Hallo Christian,
bin zwar kein Gastronom, aber einige Gedanken eines Selbständigen sind für jede Tätigkeit gültig.
Zunächst brauchst Du ein Unternehmenskonzept - und zwar nur und ausschließlich für Dich selbst. Du mußt wissen, ob Du eine Frittenbude mit Daddelautomaten aufmachen willst, wo sich immer die gleichen Leute an einer Flasche Bier festhalten, wo Du mangels Toiletten keine Sitzgelegenheiten anbieten darfst und Du einmal wöchentlich von der Metro Dein Zeuchs in Plastikeimern beischaffst.
Oder willst Du tagsüber Arbeitslose mit Bier abfüllen?
Oder soll es eine Szene- oder Musikkneipe werden?
Oder so ein Teil mit viel Eiche rustikal, einem teuer-geschmacklosen Tresen und Lampen über den Tischen, deren Anblick aber nur noch als Beleidigung des Geschmacksempfindens bezeichnet werden kann?
Oder ein Speiselokal, eine Bierschwemme, ein Nachtclub…das soll alles keine Wertung sein, Du mußt nur genau wissen, was Du willst und diese Linie verfolgen. Du brauchst Klarheit über Zielgruppe, Preisklasse und Angebot.

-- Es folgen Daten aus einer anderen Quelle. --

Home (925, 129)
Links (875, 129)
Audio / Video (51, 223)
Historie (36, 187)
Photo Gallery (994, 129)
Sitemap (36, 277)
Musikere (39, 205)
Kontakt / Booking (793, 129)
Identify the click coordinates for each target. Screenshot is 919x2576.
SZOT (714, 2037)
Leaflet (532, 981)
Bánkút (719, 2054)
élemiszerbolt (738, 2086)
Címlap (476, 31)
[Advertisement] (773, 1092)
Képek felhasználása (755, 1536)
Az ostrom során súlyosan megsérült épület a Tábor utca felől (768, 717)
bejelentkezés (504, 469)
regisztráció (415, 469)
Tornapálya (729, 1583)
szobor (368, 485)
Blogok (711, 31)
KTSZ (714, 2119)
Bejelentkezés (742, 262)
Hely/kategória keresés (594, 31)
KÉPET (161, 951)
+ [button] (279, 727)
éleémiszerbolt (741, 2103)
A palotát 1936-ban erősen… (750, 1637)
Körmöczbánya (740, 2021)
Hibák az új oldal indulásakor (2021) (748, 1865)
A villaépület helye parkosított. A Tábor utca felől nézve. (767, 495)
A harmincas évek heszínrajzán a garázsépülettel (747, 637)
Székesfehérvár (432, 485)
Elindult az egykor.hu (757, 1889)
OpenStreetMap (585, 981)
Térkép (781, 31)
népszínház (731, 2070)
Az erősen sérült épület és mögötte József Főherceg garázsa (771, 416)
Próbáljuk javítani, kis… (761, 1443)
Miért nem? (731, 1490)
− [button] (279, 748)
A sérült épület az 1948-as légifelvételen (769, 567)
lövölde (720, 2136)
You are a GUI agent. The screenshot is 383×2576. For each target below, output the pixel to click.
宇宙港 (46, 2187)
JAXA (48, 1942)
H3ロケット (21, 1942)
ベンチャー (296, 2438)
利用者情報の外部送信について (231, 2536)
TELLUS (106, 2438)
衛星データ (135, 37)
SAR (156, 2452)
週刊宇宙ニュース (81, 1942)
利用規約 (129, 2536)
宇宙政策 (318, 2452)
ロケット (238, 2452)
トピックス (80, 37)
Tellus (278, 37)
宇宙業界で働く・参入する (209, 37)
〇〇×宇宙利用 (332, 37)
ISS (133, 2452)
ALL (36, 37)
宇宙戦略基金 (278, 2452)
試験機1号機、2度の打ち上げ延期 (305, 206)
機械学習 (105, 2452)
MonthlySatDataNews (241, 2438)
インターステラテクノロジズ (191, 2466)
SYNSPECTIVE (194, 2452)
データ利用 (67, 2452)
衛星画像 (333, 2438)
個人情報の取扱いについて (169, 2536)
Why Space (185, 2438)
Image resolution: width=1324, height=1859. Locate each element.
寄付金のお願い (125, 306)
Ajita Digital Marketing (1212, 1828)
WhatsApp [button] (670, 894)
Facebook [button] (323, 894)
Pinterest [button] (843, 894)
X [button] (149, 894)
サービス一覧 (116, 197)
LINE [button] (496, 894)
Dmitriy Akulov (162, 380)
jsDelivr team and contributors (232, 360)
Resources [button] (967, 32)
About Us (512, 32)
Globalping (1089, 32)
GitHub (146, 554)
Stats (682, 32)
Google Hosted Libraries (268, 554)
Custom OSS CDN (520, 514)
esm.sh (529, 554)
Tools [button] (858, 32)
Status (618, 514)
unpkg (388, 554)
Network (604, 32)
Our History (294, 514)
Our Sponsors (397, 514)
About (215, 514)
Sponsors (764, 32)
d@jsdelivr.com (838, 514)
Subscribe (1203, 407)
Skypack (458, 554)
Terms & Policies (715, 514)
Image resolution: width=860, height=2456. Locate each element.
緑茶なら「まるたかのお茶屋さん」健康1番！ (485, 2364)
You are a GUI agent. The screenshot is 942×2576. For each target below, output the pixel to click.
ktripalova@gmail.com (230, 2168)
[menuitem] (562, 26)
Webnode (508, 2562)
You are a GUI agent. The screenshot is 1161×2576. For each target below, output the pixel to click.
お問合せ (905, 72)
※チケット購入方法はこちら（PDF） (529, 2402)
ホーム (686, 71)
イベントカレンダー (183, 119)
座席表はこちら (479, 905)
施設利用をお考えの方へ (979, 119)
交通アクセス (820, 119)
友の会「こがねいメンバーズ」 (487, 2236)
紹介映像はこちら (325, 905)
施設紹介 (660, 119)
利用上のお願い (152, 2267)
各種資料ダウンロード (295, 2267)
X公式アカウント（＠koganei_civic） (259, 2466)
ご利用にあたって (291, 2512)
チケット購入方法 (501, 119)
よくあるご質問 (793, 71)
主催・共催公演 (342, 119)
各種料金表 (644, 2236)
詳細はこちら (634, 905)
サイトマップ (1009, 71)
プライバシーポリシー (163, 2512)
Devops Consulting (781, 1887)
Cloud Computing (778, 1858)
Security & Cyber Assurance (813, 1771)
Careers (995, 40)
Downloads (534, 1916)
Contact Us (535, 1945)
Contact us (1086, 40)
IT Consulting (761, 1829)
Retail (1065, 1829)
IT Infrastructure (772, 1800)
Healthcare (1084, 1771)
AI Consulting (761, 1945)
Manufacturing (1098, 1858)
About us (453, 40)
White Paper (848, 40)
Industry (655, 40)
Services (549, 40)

Ich höre immer „Brauerei-Vertrag“. Jede Brauerei ist froh, wenn sie ihren Saft verkaufen kann. Dafür bestellst Du die gewünschte Ware und bezahlst nach Lieferung - das ist alles. Einen Brauereivertrag brauchen nur die Leute, die eine Brauerei anpumpen wollen und dafür im Gegenzug eine Bindung eingehen. Ja, ich weiß, daß solches Tun branchenüblich ist. Aber vernünftig ist es nicht. Du gibst nämlich einen großen Teil Deiner unternehmerischen Freiheit auf und bindest Dich an einen Lieferanten und an dessen Vorstellungen. Das rächt sich in jedem Einzelfall und ohne jede Ausnahme bitter. Nimm statt dessen ausschließlich eigenes Geld, auch wenn es nur wenig ist. Von der Bank bekommst Du als Gastronomie-Neuling eh keinen Cent. Verzichte auf zig tausend Euro teures Schnörkel-Tresen-Gelumpe. Investiere lieber Geld in sanitäre Anlagen auch ohne Schnörkel, aber trotzdem vom Feinsten und falls Du Speisen anbietest, in eine Küche vom Feinsten. Richte Deinen Betrieb spartanisch, aber sauber, mit Geschmack und Phantasie ein. Kaufe Deine Ware von einem Lieferanten, dessen Qualität und Konditionen Deinem Konzept entsprechen und wenn Dir der Lieferant nicht mehr gefällt, schickst Du ihn wieder weg. Auf diese Weise hast Du die Chance, mit der Selbständigkeit auf einen grünen Zweig zu kommen, aber nicht, indem Dein erster Schritt Richtung Fußfesseln mit Bierverträgen geht.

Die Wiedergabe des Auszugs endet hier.